Stored items:

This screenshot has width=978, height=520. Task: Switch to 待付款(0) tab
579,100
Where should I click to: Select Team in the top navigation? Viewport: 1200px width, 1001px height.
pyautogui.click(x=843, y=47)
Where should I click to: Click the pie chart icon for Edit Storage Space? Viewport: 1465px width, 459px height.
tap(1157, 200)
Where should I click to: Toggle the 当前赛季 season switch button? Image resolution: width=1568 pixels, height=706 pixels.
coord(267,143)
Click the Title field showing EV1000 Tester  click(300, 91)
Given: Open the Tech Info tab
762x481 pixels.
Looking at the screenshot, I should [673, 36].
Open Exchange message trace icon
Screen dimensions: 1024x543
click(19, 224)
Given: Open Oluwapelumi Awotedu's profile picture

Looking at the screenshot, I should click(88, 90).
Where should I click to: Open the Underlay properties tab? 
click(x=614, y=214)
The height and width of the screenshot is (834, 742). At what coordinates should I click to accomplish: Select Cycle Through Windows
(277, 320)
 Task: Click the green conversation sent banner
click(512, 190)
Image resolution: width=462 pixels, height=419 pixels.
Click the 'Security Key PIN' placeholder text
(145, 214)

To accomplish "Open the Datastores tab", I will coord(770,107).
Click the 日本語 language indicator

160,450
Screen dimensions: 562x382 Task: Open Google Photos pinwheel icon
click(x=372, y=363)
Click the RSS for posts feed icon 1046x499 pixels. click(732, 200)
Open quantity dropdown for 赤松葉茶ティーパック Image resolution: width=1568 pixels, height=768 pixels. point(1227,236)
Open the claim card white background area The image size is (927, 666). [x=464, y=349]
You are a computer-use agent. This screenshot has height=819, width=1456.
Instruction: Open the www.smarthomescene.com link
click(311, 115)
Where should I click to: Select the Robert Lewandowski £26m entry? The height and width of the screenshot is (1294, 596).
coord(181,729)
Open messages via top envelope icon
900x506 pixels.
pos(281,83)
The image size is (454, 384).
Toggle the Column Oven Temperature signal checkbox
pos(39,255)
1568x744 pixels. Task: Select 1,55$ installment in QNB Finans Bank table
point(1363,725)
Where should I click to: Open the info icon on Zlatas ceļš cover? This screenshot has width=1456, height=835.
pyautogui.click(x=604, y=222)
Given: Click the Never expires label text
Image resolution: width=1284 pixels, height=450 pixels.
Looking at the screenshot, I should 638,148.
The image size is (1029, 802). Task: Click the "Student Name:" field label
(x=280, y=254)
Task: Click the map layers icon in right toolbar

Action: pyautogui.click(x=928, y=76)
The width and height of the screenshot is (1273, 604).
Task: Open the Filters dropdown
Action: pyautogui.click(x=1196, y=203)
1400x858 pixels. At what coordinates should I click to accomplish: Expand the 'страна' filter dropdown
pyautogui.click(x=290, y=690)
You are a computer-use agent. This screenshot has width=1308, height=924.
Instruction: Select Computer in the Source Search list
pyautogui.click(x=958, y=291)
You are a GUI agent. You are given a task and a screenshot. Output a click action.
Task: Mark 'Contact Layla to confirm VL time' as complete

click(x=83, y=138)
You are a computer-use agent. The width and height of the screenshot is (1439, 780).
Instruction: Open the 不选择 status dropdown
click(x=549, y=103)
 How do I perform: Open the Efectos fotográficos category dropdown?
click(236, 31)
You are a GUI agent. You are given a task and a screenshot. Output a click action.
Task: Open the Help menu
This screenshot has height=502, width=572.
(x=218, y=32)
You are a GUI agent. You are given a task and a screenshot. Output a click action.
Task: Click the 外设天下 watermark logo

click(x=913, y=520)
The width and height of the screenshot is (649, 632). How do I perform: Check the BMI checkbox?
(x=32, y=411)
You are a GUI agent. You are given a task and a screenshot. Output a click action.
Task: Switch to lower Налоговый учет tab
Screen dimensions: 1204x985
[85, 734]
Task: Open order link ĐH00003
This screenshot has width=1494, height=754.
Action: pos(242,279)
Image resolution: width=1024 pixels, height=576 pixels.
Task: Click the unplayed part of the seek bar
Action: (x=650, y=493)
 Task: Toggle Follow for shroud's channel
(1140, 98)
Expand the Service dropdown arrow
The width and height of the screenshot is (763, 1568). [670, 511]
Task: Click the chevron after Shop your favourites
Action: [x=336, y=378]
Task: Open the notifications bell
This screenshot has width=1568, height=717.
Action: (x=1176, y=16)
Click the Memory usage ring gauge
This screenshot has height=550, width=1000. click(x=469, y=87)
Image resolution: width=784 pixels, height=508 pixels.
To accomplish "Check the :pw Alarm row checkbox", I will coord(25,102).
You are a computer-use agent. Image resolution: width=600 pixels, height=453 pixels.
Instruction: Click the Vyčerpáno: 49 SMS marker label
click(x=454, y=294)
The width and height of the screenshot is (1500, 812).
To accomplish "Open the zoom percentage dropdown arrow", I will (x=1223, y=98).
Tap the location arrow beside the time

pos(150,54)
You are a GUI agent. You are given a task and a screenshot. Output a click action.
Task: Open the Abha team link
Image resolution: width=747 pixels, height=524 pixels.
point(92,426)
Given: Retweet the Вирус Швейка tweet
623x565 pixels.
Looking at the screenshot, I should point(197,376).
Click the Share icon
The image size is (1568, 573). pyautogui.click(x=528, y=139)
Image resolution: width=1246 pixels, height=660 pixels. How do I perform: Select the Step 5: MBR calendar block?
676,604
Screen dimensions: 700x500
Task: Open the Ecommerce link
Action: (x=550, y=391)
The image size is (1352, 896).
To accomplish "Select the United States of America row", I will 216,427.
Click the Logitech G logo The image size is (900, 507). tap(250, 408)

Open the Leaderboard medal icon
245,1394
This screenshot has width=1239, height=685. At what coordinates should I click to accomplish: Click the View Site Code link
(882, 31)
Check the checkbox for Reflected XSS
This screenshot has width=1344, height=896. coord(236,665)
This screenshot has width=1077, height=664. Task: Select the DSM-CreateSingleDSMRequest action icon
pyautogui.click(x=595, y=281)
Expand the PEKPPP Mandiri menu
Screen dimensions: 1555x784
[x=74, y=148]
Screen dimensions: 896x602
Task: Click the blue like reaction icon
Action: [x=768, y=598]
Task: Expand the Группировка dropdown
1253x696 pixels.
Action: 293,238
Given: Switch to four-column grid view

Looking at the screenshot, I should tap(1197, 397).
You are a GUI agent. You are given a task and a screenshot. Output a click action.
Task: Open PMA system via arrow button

WHAT YOU WILL DO: As listed above, the lines from the line with "The width and height of the screenshot is (649, 632)." to the line with "Task: Switch to lower Налоговый учет tab" are to be echoed exactly, with both ends included and nothing added.

SOLUTION TO THIS TASK:
The width and height of the screenshot is (649, 632). How do I perform: Check the BMI checkbox?
(x=32, y=411)
You are a GUI agent. You are given a task and a screenshot. Output a click action.
Task: Switch to lower Налоговый учет tab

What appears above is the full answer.